## Document text:
★ ★ ★ ★

What, and why, is secular Judaism? Phoebe Maltz Bovy, defender of the (absence of) faith

Some of our Roths.

In the latest episode of Bonjour Chai, the one where Avi Finegold and I discussed secular-religious relations with Mark Oppenheimer, I represented the secular Jewish perspective. (You can listen to it here.)

During our conversation, Mark asked me to define what it meant to me to be a secular Jew. Here, I’m expanding on this, less to convince the reader to set his streimel aside and join me, than to explain what secular Judaism is all about. This is my attempt at articulating why a Jew would be secular, as well as why a secular person would call herself Jewish.

Secular Judaism is one thing in Israel, another in the Diaspora, though migration in both directions has a way of confusing some distinctions. I say “the Diaspora” but it’s different in each locale. The type of secular Jew that I am, coming, as I do, from New York City, where there are rather a lot of us, is going to be different from the sort who comes from a place without many Jews, and with no real secular Jewish culture. Even the non-Jews are Jewish in New York, so the saying goes.

★ ★ ★ ★

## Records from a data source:
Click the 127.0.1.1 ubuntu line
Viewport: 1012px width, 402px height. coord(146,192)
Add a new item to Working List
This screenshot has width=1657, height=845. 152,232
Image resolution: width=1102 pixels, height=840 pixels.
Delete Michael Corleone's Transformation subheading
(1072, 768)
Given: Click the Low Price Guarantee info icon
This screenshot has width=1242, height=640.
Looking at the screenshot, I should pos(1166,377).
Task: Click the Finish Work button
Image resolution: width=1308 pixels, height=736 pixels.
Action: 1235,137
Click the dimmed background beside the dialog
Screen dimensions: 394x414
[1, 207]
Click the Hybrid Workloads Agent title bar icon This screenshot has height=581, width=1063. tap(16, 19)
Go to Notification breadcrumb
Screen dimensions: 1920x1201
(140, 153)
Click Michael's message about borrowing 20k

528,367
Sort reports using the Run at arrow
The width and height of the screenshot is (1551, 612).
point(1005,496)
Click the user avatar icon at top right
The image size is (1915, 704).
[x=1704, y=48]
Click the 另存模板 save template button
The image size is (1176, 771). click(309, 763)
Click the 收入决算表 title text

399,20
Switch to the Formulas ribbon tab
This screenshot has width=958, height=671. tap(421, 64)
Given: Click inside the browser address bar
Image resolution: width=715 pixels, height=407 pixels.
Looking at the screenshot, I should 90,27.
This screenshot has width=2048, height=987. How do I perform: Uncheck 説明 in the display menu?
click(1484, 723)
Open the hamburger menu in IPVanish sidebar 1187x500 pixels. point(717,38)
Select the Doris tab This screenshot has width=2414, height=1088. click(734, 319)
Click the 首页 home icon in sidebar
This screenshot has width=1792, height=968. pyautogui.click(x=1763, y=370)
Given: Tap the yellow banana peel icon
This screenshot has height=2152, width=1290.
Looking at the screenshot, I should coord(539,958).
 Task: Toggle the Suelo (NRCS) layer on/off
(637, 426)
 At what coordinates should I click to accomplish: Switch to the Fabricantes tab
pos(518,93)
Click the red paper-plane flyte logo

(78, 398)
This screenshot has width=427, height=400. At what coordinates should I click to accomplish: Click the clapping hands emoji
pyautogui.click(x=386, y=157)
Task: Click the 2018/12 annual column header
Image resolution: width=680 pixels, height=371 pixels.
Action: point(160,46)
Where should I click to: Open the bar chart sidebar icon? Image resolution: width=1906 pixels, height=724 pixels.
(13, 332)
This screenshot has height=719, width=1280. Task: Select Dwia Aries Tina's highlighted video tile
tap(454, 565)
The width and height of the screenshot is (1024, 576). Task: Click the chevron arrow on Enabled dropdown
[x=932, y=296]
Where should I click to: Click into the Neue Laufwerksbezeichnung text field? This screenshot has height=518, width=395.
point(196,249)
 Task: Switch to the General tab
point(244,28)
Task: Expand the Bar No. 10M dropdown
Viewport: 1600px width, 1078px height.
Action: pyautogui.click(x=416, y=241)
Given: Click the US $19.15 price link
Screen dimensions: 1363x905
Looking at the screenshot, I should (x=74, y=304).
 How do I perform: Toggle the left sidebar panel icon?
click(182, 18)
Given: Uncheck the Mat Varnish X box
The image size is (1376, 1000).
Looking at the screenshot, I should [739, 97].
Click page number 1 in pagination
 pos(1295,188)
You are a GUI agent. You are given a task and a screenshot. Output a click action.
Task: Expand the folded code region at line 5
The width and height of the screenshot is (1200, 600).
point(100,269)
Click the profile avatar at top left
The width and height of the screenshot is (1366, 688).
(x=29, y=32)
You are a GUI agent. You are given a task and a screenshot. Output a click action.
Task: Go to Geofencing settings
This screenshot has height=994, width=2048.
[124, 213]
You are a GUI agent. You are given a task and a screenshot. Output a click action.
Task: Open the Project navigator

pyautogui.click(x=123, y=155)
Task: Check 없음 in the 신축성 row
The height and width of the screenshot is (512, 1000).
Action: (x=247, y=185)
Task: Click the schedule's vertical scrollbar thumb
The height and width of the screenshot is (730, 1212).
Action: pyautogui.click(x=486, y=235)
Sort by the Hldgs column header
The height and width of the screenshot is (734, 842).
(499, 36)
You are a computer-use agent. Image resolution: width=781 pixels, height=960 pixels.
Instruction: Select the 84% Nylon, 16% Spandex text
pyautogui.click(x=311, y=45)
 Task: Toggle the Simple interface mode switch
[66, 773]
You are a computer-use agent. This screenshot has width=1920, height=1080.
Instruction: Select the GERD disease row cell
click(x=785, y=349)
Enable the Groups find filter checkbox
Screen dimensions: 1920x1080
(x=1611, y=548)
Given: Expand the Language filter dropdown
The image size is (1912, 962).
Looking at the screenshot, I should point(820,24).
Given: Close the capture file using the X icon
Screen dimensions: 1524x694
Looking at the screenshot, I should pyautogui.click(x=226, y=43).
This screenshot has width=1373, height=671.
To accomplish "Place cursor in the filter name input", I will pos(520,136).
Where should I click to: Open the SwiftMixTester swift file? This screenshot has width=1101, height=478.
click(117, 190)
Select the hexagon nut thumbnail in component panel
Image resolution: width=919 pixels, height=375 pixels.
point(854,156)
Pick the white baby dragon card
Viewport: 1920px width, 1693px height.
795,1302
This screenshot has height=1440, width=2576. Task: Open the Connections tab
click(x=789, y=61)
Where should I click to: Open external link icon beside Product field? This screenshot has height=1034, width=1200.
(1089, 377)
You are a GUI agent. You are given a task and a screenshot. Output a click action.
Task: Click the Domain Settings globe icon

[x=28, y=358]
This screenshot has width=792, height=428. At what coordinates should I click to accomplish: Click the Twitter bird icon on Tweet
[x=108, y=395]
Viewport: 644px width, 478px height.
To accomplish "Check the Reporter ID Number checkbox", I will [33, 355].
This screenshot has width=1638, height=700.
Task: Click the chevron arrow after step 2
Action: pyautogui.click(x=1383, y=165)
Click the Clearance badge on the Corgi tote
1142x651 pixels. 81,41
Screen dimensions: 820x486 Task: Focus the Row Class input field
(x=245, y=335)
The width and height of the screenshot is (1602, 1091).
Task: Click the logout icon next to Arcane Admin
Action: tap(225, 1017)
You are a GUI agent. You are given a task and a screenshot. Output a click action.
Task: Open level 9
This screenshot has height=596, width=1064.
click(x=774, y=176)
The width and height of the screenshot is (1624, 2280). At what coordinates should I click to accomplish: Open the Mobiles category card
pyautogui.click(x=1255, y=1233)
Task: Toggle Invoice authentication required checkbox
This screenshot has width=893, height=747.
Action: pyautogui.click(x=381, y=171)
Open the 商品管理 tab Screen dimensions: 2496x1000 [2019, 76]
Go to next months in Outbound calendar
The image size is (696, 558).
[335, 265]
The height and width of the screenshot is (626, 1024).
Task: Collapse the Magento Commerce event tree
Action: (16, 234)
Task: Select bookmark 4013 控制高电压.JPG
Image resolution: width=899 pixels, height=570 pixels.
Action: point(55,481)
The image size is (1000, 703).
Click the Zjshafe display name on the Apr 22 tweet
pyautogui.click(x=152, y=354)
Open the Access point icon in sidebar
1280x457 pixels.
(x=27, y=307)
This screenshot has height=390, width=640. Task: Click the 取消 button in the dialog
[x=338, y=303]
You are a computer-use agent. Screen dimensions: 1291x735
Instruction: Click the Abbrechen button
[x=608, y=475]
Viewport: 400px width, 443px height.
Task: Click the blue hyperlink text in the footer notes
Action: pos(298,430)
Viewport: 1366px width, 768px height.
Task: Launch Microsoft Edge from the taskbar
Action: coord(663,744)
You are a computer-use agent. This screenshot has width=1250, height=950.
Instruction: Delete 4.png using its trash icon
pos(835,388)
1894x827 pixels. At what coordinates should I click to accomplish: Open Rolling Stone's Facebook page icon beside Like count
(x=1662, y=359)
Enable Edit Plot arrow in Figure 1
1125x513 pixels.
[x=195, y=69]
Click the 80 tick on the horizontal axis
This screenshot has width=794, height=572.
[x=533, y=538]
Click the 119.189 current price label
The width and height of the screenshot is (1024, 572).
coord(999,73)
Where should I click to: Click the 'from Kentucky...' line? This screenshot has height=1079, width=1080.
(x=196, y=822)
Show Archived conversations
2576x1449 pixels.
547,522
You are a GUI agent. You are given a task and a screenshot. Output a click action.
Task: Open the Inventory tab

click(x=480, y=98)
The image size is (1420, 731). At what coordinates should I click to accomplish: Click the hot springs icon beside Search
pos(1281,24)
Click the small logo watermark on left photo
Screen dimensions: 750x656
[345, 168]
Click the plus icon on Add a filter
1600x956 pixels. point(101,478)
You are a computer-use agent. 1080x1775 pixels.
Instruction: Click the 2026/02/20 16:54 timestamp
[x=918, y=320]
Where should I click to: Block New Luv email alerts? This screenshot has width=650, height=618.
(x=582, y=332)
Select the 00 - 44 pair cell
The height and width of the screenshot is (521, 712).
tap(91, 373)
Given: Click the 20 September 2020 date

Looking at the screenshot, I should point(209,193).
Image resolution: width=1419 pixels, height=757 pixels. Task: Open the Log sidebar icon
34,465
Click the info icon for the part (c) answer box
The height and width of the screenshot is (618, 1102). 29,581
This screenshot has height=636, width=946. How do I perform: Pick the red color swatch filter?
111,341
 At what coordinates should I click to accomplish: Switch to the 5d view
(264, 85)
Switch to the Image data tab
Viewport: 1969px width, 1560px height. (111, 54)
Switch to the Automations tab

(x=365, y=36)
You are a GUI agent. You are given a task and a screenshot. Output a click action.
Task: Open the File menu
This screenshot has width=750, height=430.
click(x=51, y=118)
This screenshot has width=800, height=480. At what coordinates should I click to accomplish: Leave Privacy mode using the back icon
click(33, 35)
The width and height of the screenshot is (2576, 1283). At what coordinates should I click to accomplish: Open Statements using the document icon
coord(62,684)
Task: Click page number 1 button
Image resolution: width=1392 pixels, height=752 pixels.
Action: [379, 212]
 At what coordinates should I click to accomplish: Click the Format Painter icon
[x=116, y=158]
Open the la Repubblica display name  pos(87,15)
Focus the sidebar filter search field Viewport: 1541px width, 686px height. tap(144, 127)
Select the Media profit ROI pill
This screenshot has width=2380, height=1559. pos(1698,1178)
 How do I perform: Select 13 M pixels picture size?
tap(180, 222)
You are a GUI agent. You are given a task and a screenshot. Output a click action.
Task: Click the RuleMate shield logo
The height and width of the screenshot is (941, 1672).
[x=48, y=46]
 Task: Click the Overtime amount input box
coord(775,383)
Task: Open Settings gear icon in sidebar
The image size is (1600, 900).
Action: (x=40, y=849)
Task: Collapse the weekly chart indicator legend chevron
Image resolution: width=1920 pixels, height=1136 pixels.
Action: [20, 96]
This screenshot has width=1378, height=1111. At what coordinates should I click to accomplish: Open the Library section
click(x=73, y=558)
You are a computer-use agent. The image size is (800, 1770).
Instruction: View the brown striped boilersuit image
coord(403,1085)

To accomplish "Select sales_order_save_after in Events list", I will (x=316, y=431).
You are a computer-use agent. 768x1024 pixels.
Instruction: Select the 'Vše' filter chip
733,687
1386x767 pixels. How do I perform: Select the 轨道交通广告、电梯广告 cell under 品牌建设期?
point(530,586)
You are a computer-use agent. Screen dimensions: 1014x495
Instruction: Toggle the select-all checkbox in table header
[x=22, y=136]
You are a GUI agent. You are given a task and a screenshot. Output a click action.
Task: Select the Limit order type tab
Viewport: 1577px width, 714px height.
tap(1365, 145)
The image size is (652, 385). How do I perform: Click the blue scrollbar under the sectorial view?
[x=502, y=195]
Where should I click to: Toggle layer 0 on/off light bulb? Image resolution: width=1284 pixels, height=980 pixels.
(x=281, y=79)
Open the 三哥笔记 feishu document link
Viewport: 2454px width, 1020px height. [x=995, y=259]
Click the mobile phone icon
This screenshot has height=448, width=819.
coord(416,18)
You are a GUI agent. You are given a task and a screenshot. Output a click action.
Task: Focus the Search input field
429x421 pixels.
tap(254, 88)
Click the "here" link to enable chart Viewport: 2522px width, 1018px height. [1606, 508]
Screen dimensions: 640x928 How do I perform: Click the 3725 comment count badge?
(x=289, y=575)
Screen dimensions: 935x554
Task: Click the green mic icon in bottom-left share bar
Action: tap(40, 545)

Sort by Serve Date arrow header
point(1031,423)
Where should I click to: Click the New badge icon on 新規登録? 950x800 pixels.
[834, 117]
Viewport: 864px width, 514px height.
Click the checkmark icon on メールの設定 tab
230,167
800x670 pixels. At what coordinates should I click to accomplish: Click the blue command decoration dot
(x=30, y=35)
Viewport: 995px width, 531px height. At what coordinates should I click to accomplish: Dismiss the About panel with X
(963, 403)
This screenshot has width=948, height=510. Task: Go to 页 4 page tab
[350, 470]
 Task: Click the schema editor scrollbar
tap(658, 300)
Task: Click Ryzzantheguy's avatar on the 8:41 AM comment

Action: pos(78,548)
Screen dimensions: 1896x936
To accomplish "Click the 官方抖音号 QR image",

★ ★ ★ ★

## Set exercise 1:
Summarize the essay on secular Judaism in two sentences.
## Set exercise 2:
Go on with the essay on secular Judaism from the point where it stops.

## Exercise output 1:
After representing the secular Jewish perspective in a Bonjour Chai episode on secular-religious relations, the author expands on Mark Oppenheimer's request to define being a secular Jew, aiming to explain why a Jew would be secular and why a secular person would call herself Jewish. The essay notes that secular Judaism differs between Israel and the Diaspora and from place to place, so a secular Jew from New York City differs from one raised where there are few Jews and no real secular Jewish culture.

## Exercise output 2:
In places with fewer Jews, and less of a secular Jewish culture, it might be more a way of saying that your heritage is Jewish, but you do not personally attend synagogue.

There is no one version of secular Judaism, constant across time and place. It’s a relatively new phenomenon, owing its existence to such things as the Enlightenment, the French Revolution, and the St-Viateur Bagel.

Secular Jews are in some sense a process-of-elimination category. If other Jews register you as Jewish, if antisemites hate you for being Jewish, but you are not a practising member of any religion, then you are a secular Jew. It’s roughly the same as being nominally Jewish. It’s Jewishness, rather than Judaism, perhaps. A convert from Judaism to another faith might be culturally or ethnically Jewish but is not, obviously, a secular Jew. I will not belabour the terminological aspects of this.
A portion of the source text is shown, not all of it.